Dakota sighed as she sat back in the old seat, the metal groaning under her shifting weight. “I have to go to the prison. I can’t see another way out of it that doesn’t end in my murder.”

Callum huffed a laugh. “You think the governor would execute the daughter of a Ranger? Seems a little far-fetched.” He typed in the serial number for the oil barrels he needed to be delivered to the shop next week.

Dakota set an unimpressed look on him, one that he once would have wiped off her face. His fingers curled into a fist against his leg to keep him from hauling her onto the fucking desk.

“They’ve been abducting people for how long now? And you think I would be a deterrent to that?”

Callum couldn’t argue with her there. He sighed, typing in another serial number and entering it into the system. “How long will you be gone tomorrow?”

Dakota shrugged, picking at a loose thread hanging from the bottom of her shirt. “I don’t know. Most of the day, I assume…” She trailed off with a hard swallow, and her anxiety flooded the room.

He looked over from the computer screen, scanning her from the blonde crown of her head to the point of her chin.

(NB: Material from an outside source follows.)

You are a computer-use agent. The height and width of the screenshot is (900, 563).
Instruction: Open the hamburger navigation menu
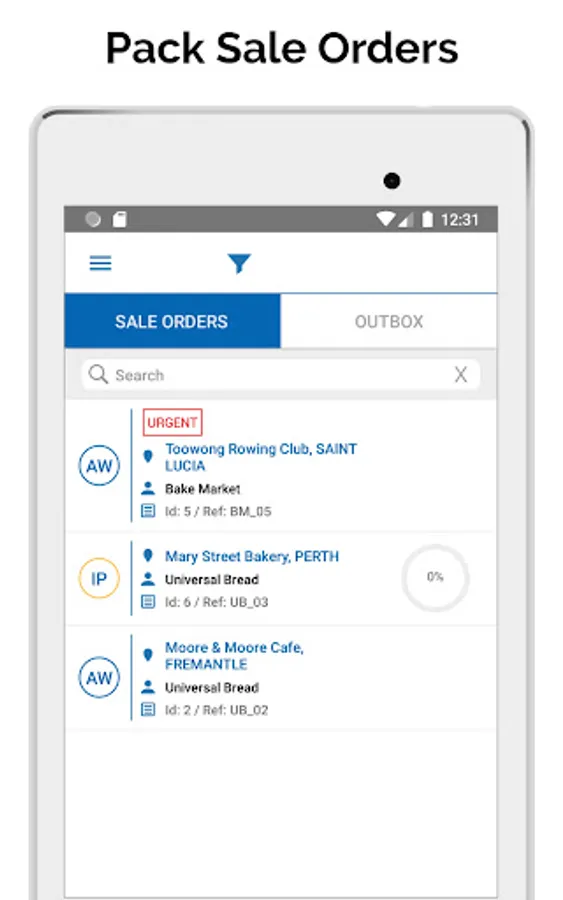tap(100, 263)
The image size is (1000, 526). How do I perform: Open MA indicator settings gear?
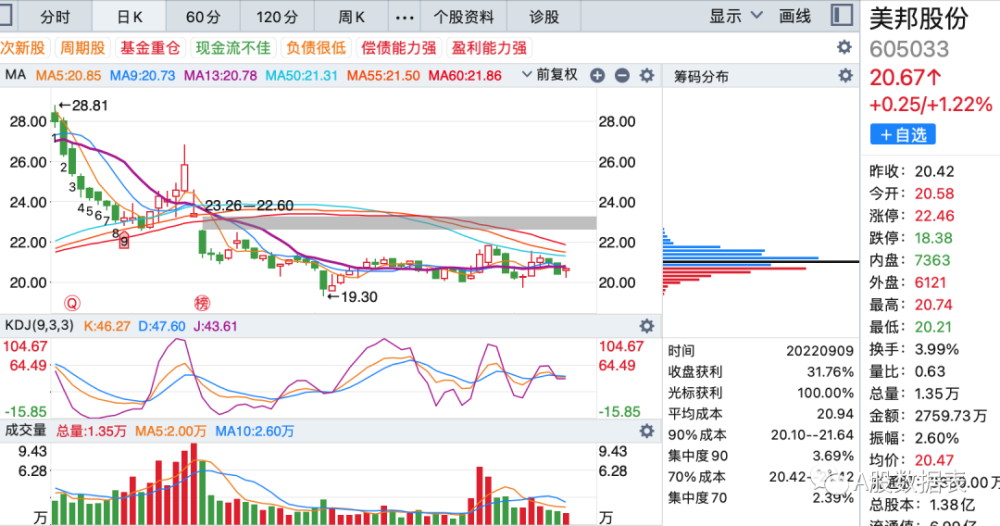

It was difficult, but he refrained from letting his gaze slip any lower. “You’ll call me when you’re done.”

Dakota’s full lips parted as her gaze lifted from her lap. “And if I don’t?” A challenge gleamed in the depths of her eyes. The corner of her mouth ticked up, and he was suddenly desperate to see the other side tip the same way.

“I’ll burn it down,” Callum replied casually as he typed in a third serial number. She swallowed again, the column of her throat bobbing. He wondered if she would taste the same if he kissed her there. From the shadow that passed in the green of her eyes, he knew that she believed every word he said. “Easy as that.”

“You’ll burn down a prison made of metal and cement?” Dakota asked with a quirked brow. “How?”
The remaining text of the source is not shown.